OBJECTIVE
Repeat word for word the lines below, beginning with the line that contains "Publishers (573, 54)" and going on through the line that contains "Beyond Dreams Publishing Group (827, 400)", with both of those lines included and no others.

INPUT DATA
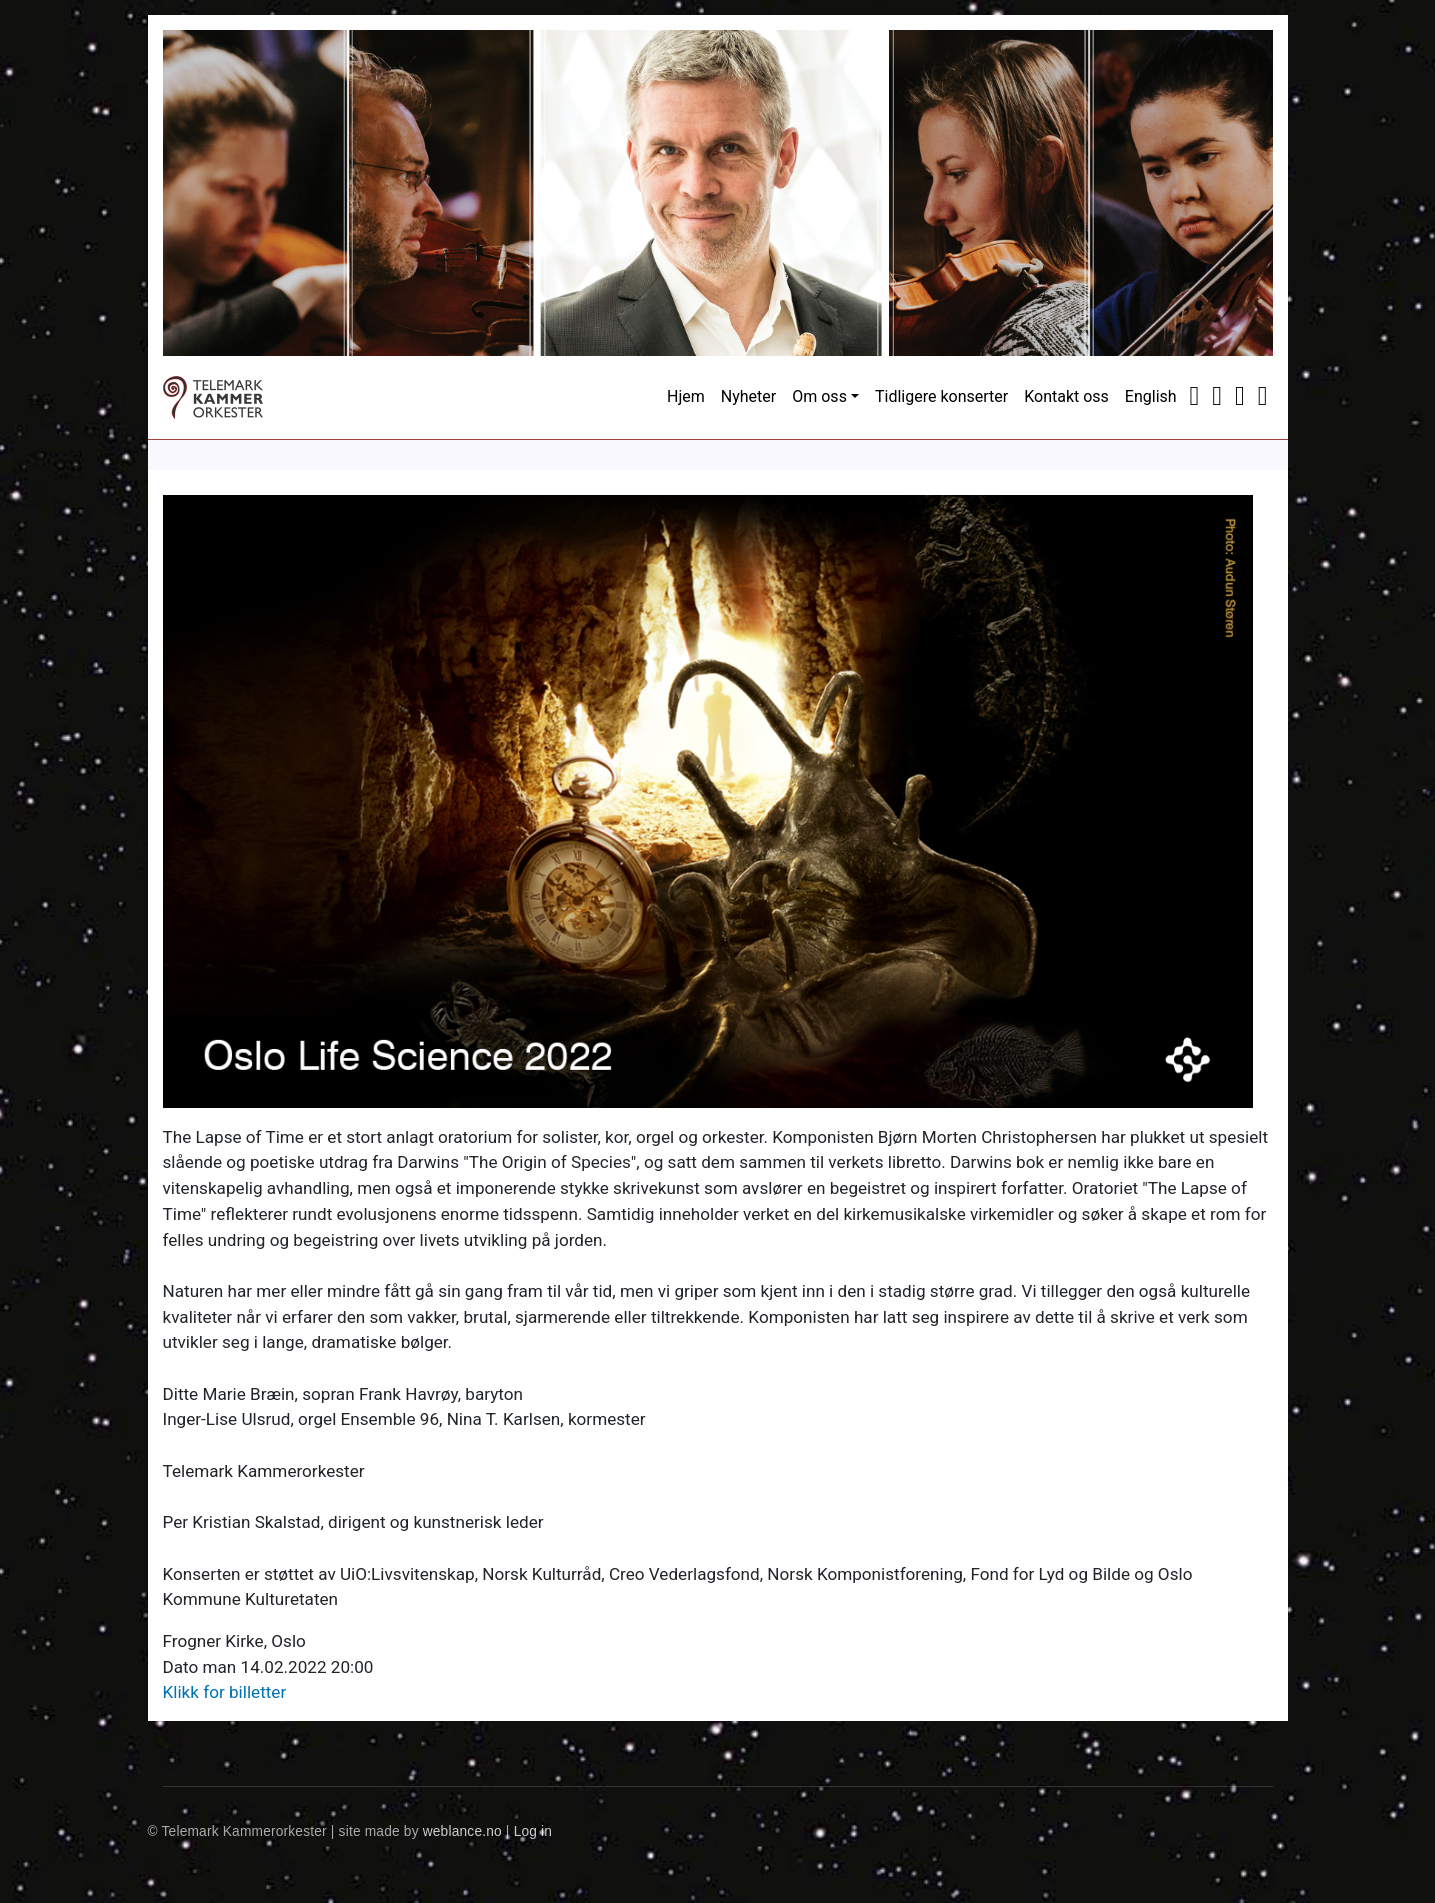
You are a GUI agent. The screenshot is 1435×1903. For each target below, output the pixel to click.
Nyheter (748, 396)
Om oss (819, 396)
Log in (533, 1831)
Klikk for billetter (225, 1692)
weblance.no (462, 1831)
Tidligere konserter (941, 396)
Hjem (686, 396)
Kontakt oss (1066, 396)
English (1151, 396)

---

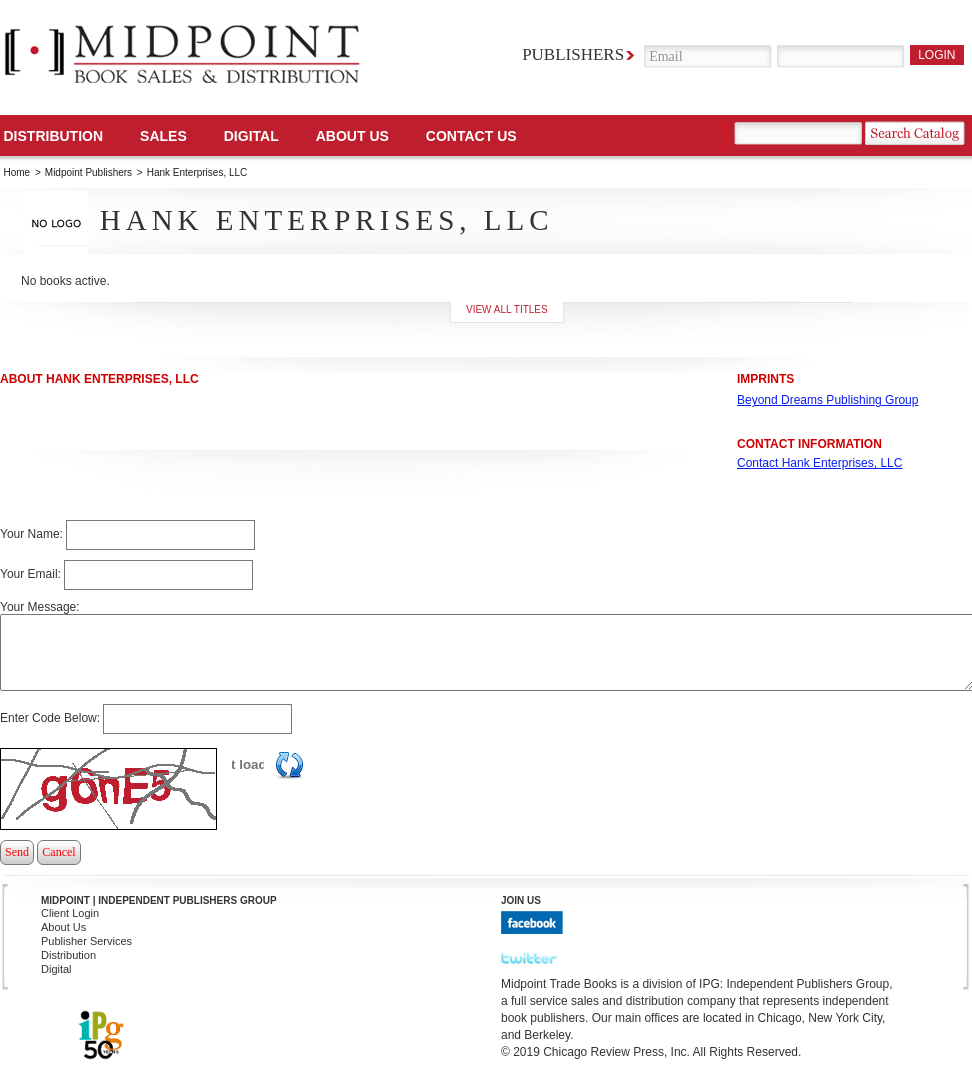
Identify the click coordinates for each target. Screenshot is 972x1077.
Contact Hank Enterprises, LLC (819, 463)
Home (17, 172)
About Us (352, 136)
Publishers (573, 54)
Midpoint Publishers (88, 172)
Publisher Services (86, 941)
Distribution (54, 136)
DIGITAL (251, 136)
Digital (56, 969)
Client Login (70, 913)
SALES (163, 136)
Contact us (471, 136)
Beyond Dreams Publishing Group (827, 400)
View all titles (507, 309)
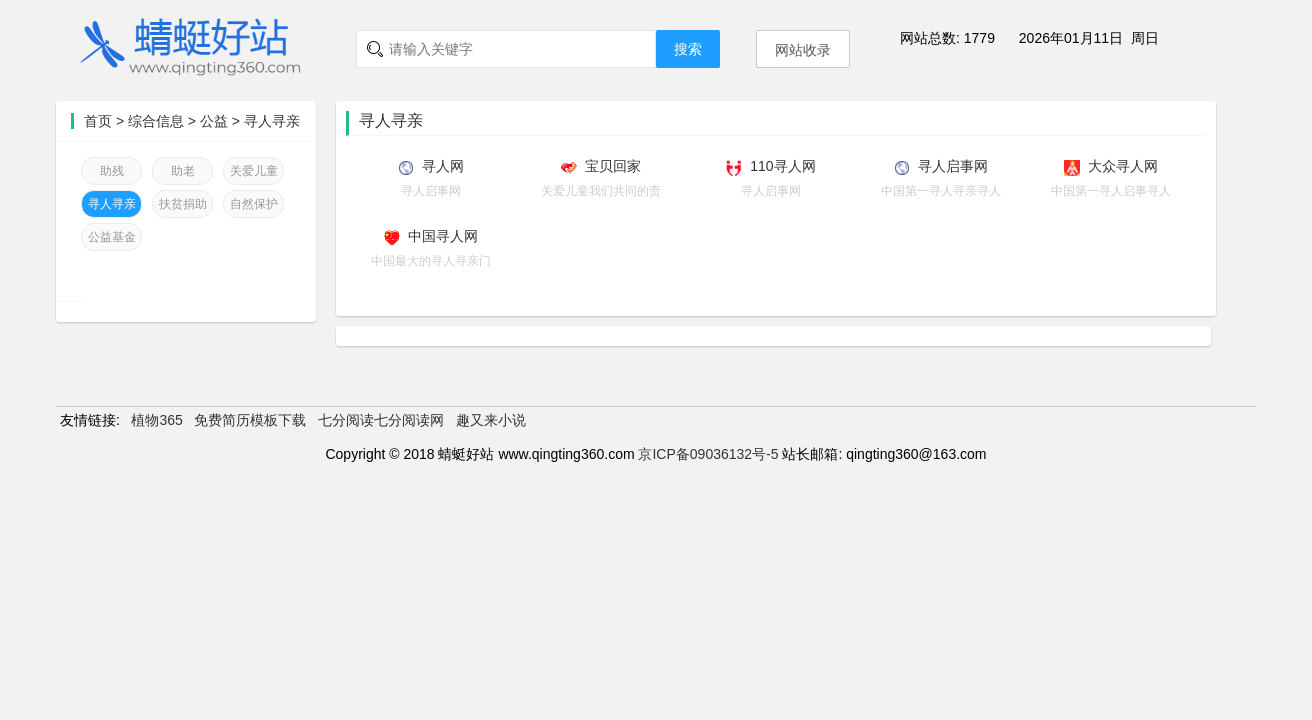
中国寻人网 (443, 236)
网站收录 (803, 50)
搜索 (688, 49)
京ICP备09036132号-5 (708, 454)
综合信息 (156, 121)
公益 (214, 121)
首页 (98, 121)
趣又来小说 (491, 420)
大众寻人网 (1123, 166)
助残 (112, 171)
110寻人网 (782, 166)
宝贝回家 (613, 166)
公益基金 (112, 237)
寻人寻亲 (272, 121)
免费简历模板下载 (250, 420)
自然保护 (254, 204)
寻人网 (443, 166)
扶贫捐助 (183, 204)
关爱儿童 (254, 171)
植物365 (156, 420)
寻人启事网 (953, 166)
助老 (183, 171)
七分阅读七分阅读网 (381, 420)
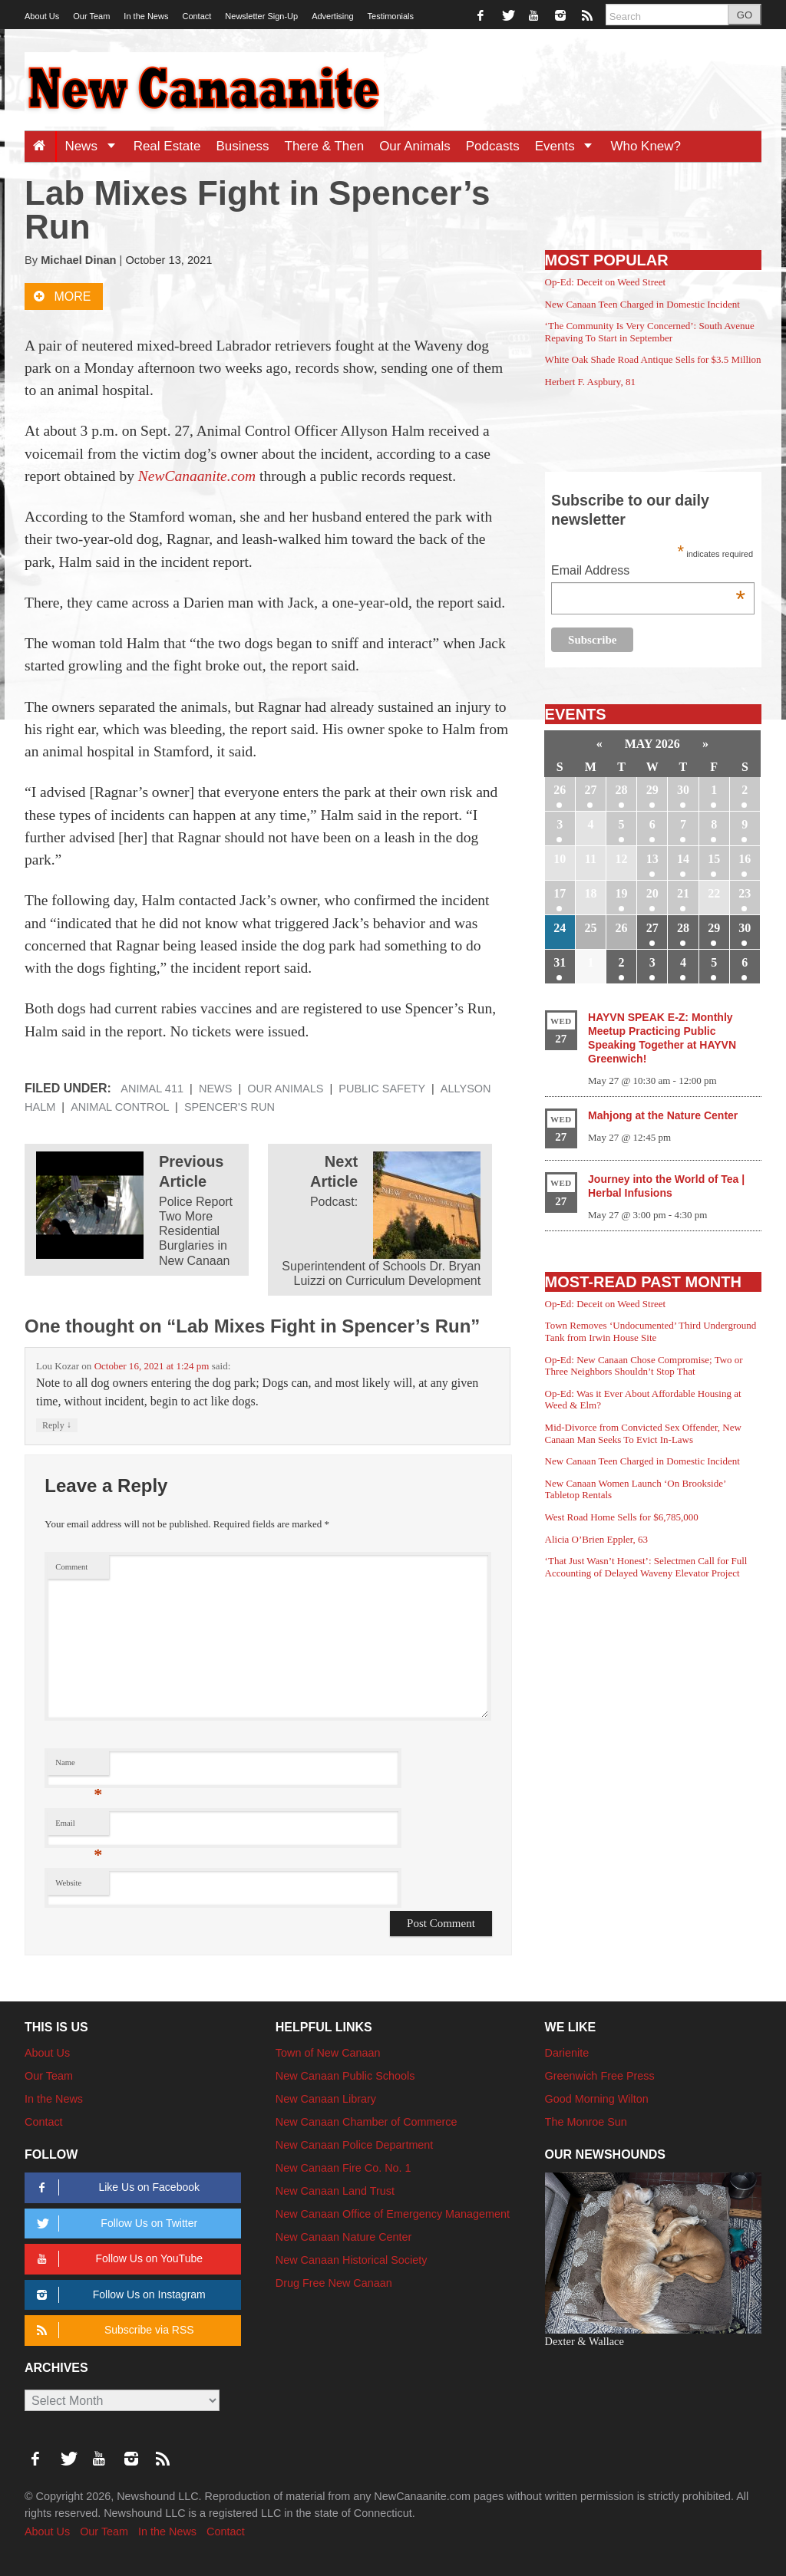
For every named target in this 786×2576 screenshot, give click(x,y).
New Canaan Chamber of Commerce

--

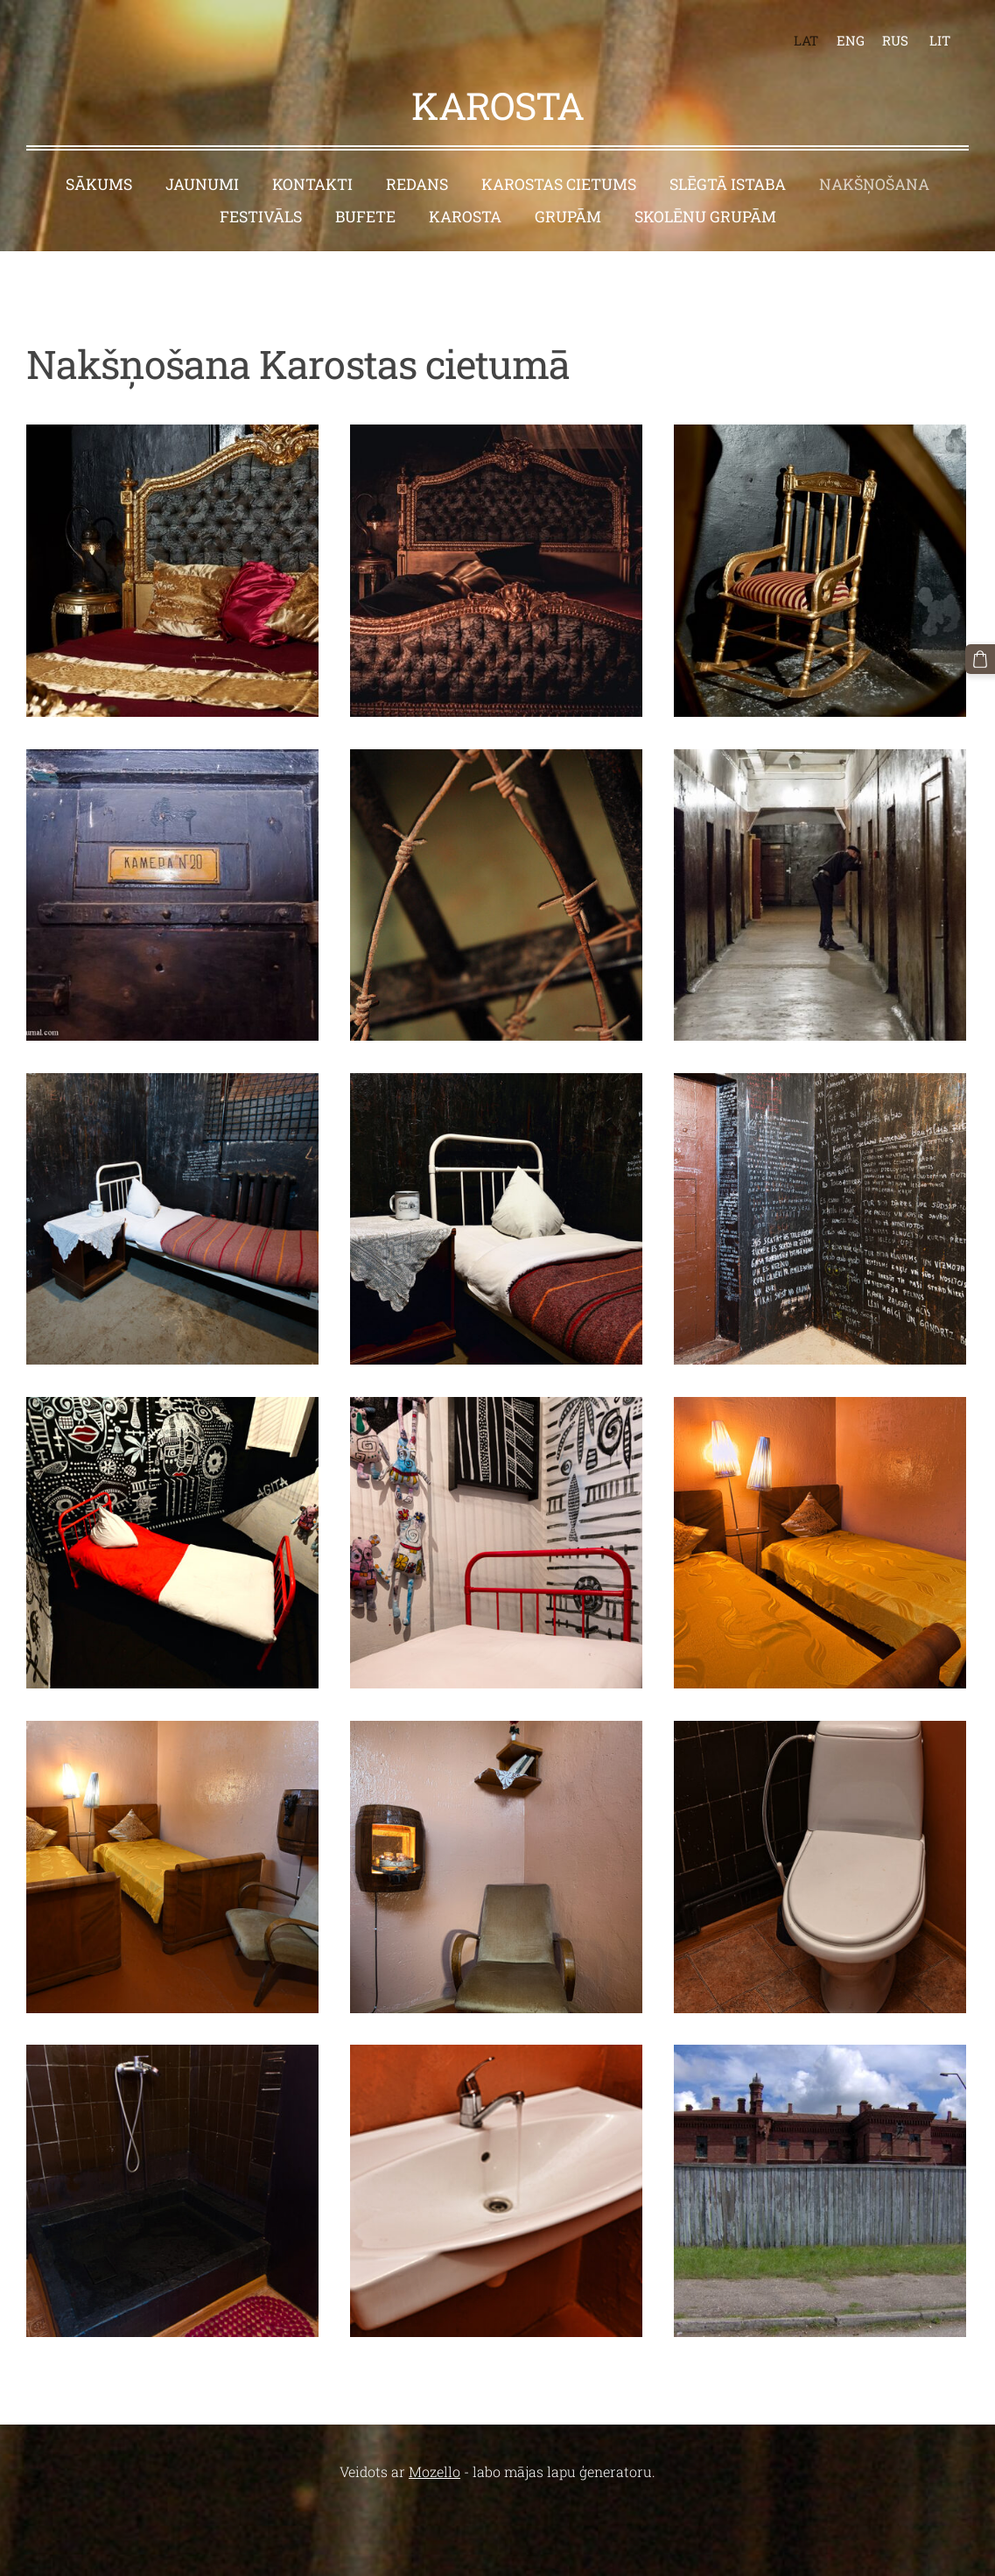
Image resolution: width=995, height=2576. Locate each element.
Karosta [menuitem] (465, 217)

WRITTEN RESPONSE
Publishers (573, 54)
Midpoint Publishers (88, 172)
Publisher Services (86, 941)
Distribution (54, 136)
DIGITAL (251, 136)
Digital (56, 969)
Client Login (70, 913)
SALES (163, 136)
Contact us (471, 136)
Beyond Dreams Publishing Group (827, 400)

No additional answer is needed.